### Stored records
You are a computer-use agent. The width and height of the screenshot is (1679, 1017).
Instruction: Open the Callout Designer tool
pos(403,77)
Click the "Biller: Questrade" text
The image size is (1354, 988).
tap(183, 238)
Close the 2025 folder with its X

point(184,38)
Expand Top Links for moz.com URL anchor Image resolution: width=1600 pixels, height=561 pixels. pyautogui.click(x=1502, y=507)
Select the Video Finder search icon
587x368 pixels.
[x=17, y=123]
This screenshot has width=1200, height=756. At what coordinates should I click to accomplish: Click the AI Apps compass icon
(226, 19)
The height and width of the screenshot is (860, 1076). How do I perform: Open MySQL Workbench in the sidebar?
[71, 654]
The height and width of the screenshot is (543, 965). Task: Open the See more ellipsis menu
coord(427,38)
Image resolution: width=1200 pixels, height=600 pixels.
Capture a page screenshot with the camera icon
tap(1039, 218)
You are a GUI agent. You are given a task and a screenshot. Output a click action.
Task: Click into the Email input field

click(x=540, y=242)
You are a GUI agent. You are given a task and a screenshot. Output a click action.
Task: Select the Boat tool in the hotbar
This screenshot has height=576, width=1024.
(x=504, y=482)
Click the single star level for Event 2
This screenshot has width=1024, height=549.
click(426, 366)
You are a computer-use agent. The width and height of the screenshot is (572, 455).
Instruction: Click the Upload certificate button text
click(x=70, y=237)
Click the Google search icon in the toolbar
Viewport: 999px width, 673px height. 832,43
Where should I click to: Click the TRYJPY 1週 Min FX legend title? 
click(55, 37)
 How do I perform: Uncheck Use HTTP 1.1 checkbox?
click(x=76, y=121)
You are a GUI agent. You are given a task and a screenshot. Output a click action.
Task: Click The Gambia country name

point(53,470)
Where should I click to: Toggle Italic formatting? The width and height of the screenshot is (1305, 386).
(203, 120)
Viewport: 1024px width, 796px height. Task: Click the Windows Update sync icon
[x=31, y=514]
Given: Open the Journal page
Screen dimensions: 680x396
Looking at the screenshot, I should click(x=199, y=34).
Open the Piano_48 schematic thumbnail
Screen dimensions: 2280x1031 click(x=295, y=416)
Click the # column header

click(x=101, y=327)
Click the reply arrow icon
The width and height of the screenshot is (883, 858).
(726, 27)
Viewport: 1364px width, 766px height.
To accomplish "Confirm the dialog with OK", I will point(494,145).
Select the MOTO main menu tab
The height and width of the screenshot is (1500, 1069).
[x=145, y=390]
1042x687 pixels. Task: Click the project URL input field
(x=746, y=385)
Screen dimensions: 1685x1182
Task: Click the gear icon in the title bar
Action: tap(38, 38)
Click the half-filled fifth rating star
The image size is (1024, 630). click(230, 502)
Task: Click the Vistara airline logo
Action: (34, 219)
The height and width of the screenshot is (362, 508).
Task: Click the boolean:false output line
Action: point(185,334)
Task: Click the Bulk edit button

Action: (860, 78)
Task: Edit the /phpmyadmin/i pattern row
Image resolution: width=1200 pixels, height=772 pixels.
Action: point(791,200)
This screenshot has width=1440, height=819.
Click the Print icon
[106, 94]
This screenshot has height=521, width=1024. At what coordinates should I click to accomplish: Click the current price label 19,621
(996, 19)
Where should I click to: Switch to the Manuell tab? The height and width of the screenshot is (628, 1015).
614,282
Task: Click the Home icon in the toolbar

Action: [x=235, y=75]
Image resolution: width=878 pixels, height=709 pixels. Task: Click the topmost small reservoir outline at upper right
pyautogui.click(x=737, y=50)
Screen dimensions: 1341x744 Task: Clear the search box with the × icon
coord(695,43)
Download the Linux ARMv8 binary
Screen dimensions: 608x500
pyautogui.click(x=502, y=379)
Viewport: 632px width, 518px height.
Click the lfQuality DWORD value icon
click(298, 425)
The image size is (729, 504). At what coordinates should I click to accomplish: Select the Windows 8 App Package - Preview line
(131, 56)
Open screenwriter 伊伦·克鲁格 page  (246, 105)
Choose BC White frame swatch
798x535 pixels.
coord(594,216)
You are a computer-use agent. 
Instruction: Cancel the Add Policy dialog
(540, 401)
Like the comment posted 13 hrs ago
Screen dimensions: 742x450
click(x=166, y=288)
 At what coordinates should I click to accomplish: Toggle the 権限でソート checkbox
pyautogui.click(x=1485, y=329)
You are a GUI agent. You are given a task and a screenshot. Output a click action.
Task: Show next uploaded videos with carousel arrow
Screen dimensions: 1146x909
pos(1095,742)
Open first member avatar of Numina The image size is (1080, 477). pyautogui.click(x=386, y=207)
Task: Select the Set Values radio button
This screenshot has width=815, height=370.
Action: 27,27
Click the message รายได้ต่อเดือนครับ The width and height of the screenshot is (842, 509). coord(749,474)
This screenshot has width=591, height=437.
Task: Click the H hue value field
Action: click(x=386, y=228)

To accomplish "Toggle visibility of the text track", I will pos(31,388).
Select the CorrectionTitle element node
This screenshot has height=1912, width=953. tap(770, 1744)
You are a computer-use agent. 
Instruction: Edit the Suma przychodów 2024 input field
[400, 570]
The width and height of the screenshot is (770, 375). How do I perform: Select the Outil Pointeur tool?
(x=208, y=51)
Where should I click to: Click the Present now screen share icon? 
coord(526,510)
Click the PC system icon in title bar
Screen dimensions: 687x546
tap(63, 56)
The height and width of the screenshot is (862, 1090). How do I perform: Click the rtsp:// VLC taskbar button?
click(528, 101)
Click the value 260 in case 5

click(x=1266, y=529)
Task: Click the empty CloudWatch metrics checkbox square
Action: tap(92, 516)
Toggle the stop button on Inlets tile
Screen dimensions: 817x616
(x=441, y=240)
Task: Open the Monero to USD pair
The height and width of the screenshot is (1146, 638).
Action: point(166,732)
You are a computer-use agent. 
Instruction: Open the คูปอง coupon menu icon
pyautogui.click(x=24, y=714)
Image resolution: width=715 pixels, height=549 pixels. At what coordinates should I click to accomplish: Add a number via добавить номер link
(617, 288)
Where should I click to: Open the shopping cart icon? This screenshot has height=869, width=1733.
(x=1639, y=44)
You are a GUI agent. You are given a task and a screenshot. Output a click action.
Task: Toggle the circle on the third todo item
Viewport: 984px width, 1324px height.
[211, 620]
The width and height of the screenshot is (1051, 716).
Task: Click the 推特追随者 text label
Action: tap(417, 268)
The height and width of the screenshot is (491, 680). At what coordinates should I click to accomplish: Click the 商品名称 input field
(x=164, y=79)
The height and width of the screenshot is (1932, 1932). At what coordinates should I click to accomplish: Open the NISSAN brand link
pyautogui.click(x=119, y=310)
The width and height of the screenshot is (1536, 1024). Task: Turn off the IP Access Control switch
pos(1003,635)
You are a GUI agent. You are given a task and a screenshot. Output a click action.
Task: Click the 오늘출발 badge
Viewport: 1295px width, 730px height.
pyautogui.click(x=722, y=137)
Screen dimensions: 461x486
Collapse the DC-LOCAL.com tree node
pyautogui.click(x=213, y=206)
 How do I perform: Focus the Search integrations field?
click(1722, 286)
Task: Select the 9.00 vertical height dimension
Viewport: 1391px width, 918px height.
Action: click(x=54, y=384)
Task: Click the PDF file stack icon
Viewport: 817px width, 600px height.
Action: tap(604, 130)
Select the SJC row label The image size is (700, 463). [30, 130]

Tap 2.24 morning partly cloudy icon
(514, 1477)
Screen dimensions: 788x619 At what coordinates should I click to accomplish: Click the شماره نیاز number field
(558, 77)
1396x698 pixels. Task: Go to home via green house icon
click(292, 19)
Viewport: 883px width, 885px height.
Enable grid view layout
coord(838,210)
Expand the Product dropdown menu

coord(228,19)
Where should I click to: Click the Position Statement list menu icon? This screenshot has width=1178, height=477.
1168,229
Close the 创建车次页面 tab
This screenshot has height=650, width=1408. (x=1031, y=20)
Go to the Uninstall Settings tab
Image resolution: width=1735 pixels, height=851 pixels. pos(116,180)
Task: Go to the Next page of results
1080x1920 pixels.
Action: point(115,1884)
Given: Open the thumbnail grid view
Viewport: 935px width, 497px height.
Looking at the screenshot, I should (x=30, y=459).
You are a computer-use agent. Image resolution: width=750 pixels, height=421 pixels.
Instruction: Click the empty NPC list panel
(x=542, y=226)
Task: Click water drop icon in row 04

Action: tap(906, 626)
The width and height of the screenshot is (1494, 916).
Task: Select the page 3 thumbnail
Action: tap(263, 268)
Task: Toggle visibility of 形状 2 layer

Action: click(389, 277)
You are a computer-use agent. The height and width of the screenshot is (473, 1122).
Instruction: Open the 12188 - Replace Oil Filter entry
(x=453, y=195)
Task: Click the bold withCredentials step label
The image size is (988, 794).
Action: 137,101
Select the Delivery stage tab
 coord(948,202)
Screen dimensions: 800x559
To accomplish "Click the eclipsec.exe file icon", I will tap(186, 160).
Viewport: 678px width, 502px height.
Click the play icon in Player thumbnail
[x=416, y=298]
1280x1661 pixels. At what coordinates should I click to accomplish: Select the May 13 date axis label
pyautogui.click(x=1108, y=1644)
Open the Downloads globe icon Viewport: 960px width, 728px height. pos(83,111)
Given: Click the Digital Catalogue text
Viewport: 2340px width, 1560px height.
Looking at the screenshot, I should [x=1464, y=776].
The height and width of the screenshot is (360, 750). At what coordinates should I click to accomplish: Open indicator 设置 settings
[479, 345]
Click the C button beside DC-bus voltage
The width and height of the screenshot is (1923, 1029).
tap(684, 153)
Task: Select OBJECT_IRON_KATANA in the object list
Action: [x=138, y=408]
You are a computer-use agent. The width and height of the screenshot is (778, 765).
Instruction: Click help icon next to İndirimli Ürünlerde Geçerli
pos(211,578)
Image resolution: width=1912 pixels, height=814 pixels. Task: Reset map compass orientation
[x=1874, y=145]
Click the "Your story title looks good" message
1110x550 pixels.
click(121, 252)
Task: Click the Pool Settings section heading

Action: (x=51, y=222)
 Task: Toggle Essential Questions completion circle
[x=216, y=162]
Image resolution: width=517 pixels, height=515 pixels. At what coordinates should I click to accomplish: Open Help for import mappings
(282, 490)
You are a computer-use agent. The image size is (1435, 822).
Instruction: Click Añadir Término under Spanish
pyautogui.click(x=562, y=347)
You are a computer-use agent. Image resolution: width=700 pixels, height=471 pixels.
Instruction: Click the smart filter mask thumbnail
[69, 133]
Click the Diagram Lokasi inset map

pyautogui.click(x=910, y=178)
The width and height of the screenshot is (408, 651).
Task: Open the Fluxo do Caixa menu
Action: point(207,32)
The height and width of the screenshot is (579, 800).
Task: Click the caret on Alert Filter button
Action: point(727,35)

### TASK BRIEF
Every line above that has the string "computer" needs to be copied.

### SOLUTION FOR THIS EXERCISE
You are a computer-use agent. The width and height of the screenshot is (1679, 1017).
You are a computer-use agent. The width and height of the screenshot is (572, 455).
You are a computer-use agent. 
You are a computer-use agent. 
You are a computer-use agent. 
You are a computer-use agent. Image resolution: width=750 pixels, height=421 pixels.
You are a computer-use agent. The height and width of the screenshot is (473, 1122).
You are a computer-use agent. The width and height of the screenshot is (778, 765).
You are a computer-use agent. The image size is (1435, 822).
You are a computer-use agent. Image resolution: width=700 pixels, height=471 pixels.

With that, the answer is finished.